8 maart 1941 (zaterdag)

Sinds de vorige week zijn de fietsbanden gerantsoeneerd! Alleen zij die een fiets nodig hebben om hun dagelijks werk te bereiken, kunnen er een krijgen – mits zij er minstens 5 KM vandaan wonen! En mijn voorband is zo dun als een dubbeltje! Binnenkort met de apostelpaarden!

De houding van ’t publiek wordt zo mogelijk koeler. Men ziet ook geen meisjes meer zich met hen afgeven. Evenwel, zij blijven correct, al loopt er ’s avonds wel eens een troepje te brullen. Van onze officieren-buren zien we nauwelijks eens in de week een rug of profiel.

Van oorlogsactie geen spoor. De nachten zijn absoluut stil. De kranten geven geen nieuws. Joego-Slavië helt naar den kant der Asmogendheden over, hoe ook Engeland en Amerika hun best doen.

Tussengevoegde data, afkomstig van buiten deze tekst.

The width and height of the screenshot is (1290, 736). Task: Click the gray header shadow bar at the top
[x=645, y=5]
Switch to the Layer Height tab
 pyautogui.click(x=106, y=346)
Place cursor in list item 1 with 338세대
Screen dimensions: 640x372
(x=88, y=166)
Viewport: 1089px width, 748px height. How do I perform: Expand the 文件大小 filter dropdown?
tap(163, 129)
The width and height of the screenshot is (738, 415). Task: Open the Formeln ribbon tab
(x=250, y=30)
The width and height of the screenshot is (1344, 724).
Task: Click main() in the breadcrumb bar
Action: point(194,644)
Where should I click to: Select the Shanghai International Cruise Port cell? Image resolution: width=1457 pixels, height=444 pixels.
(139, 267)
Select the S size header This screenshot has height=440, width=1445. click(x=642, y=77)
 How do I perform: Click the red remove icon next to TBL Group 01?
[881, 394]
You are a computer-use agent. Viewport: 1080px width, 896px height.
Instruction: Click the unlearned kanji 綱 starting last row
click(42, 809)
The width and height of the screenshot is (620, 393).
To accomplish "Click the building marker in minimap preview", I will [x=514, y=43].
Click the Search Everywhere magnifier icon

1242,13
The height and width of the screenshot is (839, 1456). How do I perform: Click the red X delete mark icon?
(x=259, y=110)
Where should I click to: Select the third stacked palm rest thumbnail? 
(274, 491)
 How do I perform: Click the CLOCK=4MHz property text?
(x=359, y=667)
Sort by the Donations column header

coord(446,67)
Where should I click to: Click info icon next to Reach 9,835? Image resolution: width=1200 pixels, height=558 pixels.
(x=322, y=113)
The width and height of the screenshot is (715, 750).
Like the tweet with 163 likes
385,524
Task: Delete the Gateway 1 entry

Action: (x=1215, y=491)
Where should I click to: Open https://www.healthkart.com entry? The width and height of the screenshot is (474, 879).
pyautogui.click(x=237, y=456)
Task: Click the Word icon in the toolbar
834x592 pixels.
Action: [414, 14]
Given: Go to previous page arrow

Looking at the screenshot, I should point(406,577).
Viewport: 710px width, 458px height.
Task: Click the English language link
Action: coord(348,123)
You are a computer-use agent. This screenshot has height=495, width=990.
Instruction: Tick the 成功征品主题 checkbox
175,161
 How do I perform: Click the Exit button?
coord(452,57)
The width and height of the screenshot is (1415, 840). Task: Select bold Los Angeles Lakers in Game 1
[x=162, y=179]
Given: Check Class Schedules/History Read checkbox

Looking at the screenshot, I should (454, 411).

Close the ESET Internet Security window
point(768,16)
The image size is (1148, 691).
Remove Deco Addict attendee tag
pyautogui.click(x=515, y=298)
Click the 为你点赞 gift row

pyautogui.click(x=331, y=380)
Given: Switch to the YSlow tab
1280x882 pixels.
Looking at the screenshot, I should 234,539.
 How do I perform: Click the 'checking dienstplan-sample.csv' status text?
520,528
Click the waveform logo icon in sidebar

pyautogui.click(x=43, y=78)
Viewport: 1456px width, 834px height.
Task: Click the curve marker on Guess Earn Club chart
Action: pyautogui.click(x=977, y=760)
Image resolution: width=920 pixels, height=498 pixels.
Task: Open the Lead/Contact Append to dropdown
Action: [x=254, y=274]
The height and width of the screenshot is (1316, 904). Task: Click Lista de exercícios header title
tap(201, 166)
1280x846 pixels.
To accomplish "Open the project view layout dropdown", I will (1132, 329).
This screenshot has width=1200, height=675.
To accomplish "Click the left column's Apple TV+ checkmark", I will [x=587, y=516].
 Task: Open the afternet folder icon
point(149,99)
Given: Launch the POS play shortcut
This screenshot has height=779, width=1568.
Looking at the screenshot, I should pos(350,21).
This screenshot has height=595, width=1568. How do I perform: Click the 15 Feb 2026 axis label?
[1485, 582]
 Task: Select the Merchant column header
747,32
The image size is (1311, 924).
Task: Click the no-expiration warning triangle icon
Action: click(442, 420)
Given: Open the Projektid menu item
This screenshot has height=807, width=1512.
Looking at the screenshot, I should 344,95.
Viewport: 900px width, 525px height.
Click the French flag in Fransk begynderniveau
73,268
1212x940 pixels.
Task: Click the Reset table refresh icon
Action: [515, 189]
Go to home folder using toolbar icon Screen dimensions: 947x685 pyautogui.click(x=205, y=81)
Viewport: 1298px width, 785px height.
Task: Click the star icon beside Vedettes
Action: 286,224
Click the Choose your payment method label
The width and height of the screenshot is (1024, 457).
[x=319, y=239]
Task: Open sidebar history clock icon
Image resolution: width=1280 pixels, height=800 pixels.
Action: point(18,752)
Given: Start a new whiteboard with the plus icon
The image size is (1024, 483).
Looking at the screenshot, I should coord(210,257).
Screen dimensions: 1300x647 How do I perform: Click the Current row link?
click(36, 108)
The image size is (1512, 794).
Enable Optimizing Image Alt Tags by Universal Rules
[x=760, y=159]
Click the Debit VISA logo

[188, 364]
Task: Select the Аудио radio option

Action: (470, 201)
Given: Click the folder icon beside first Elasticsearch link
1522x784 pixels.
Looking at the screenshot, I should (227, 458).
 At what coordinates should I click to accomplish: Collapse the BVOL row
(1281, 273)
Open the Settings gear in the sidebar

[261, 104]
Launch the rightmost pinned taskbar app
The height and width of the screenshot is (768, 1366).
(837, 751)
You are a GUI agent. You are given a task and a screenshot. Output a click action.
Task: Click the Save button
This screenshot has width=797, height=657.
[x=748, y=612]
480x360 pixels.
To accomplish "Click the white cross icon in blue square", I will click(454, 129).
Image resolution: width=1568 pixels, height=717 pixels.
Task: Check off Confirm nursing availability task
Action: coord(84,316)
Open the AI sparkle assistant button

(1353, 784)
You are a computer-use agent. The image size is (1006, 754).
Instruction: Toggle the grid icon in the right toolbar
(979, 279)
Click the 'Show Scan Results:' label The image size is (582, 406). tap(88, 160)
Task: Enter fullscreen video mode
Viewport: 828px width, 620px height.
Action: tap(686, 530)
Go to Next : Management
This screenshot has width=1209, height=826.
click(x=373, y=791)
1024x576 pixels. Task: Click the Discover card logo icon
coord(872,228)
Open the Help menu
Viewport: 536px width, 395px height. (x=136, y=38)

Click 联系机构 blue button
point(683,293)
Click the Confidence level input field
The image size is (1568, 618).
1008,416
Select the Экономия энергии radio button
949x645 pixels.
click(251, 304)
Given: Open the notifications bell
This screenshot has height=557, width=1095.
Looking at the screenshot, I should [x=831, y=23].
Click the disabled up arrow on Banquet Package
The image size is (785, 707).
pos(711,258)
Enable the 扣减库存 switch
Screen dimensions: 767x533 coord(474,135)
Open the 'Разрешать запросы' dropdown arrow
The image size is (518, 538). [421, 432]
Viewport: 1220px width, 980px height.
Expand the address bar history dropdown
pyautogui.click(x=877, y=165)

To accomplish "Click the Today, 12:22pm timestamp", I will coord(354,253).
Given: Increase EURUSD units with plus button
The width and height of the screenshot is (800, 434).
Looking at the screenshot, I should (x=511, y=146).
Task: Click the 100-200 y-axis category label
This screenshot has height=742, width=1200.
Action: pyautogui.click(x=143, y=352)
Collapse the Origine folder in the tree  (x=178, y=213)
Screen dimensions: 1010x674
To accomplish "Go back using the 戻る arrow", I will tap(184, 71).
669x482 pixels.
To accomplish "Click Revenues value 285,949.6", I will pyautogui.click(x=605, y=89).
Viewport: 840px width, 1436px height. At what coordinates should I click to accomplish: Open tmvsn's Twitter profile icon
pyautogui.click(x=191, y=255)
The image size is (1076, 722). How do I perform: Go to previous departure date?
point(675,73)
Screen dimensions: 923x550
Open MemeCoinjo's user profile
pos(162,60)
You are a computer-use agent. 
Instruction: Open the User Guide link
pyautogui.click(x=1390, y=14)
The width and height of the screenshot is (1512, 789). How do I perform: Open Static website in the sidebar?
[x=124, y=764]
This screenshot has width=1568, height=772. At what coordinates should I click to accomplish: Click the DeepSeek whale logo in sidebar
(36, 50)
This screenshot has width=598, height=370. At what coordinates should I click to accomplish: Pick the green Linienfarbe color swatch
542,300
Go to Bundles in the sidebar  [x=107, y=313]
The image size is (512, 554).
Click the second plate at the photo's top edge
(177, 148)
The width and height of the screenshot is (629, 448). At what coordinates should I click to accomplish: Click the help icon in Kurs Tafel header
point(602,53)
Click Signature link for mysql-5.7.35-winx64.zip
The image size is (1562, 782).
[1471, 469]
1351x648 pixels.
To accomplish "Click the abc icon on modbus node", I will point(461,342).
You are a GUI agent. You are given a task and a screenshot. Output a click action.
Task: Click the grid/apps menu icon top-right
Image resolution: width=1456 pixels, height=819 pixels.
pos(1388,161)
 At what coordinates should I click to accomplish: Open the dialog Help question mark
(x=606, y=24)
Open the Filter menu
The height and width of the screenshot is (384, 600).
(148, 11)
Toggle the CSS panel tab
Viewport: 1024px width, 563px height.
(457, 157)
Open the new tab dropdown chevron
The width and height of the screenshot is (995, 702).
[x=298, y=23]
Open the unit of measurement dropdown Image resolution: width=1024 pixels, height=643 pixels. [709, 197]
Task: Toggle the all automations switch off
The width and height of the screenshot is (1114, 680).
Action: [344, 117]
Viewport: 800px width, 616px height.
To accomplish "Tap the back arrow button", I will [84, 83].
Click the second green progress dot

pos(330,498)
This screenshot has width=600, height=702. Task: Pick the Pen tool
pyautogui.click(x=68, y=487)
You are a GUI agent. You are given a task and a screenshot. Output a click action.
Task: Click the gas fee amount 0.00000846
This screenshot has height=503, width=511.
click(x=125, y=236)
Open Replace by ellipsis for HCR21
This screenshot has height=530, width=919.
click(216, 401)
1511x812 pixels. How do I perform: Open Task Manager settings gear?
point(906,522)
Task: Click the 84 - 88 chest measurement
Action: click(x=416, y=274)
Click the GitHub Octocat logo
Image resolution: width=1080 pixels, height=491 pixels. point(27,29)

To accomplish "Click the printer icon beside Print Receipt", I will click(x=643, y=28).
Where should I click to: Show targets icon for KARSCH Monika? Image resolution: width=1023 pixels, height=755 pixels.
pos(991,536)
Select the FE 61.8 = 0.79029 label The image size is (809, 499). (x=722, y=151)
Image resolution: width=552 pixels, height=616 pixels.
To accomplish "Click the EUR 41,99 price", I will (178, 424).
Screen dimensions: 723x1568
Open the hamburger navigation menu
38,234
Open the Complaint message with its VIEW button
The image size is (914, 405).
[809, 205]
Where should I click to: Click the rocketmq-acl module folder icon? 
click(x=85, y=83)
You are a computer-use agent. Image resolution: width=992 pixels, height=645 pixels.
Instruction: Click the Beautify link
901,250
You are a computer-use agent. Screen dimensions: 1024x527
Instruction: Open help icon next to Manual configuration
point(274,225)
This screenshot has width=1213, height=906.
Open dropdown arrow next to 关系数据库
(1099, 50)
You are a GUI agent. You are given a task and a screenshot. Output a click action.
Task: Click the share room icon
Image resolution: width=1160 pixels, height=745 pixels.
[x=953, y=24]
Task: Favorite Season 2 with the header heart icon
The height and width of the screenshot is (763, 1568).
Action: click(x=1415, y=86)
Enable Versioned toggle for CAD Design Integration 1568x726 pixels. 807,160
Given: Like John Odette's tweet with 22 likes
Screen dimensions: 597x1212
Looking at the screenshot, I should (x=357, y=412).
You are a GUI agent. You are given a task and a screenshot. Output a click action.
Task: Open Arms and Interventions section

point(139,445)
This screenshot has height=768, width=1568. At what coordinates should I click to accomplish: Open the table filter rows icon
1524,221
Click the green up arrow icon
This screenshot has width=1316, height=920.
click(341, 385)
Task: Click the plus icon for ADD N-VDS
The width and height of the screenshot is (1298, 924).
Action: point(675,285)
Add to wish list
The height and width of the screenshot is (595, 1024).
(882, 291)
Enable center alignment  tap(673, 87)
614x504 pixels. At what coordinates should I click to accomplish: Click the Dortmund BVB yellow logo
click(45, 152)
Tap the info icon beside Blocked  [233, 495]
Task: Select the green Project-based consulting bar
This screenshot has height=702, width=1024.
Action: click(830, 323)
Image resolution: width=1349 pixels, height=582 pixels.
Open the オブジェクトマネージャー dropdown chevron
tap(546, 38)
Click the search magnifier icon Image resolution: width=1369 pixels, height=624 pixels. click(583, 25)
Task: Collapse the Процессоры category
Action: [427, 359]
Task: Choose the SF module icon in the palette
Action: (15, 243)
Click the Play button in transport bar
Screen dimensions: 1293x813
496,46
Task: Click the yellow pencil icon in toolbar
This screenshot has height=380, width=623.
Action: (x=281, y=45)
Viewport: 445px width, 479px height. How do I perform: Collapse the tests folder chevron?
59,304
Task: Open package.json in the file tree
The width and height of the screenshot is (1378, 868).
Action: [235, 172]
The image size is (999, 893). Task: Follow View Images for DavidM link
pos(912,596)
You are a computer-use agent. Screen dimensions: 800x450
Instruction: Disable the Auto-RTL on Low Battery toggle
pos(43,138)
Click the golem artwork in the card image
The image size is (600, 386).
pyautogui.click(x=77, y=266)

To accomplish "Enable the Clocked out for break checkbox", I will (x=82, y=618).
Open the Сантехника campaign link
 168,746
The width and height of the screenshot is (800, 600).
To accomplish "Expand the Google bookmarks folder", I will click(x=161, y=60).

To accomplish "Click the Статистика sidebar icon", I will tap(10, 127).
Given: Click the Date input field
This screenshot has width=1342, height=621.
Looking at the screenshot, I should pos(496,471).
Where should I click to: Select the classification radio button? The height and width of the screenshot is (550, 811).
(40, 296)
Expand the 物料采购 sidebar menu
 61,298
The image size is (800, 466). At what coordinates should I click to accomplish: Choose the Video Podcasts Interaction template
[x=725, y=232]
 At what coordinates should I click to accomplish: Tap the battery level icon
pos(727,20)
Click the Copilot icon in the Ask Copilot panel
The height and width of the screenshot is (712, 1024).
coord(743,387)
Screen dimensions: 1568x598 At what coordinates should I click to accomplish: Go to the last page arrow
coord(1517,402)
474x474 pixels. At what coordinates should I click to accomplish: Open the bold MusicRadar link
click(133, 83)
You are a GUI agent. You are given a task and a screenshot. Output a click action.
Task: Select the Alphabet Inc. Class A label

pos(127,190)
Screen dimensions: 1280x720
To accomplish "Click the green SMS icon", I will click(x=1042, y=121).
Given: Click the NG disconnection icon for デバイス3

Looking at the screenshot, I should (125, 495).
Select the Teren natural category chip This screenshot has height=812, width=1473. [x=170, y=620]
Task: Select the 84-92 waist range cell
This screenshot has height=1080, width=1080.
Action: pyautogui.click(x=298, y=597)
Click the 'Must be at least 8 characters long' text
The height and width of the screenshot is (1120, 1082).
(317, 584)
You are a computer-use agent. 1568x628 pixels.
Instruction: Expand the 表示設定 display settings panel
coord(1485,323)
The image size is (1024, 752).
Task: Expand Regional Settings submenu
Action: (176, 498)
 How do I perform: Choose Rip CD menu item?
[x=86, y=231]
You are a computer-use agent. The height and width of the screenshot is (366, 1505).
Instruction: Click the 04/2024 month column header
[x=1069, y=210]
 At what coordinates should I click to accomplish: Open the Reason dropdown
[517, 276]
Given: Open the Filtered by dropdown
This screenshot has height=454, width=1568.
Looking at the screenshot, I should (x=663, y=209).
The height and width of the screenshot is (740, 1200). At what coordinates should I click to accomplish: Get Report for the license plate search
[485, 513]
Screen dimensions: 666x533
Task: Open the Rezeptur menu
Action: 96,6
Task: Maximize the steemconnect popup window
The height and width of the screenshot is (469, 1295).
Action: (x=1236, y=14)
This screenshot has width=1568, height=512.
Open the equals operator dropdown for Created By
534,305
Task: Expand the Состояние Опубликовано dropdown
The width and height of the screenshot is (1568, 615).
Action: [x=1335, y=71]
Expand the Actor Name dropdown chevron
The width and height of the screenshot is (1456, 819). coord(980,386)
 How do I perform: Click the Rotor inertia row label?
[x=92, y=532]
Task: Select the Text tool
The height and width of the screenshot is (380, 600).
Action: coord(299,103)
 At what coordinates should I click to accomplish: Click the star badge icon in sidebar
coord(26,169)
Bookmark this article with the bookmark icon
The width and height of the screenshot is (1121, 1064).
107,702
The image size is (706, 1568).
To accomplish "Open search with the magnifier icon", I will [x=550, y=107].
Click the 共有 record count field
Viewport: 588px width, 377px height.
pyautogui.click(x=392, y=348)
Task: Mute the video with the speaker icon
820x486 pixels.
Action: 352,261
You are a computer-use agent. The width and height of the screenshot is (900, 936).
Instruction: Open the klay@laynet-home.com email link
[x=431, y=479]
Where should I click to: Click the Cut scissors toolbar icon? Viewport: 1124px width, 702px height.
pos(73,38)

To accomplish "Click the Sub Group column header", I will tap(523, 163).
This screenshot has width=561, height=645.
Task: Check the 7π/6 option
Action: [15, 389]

De Unie neemt stelling tegen de benadeling der religieuzen en schrijft, „dat Nederland van Dollard tot Schelde schouder aan schouder staat tegen deze aanranding der sacrosante souvereiniteit in eigen kring”. Ik heb ze in Den Haag per brief ongezouten mijn mening gezegd. Vandaag ( 8 Maart) kreeg ik een nietszeggend briefje terug: men zou binnenkort in een artikel over onderwijszaken zijn houding publiceren. Men stelde er prijs op dan ook mijn oordeel te horen. Nu, daar kunnen ze op rekenen. Als Rome ze aan den halsband heeft, kunnen ze naar de hel lopen. Ik ben er zeker van, dat ze dan ook alleen Ultramontanen zullen overhouden.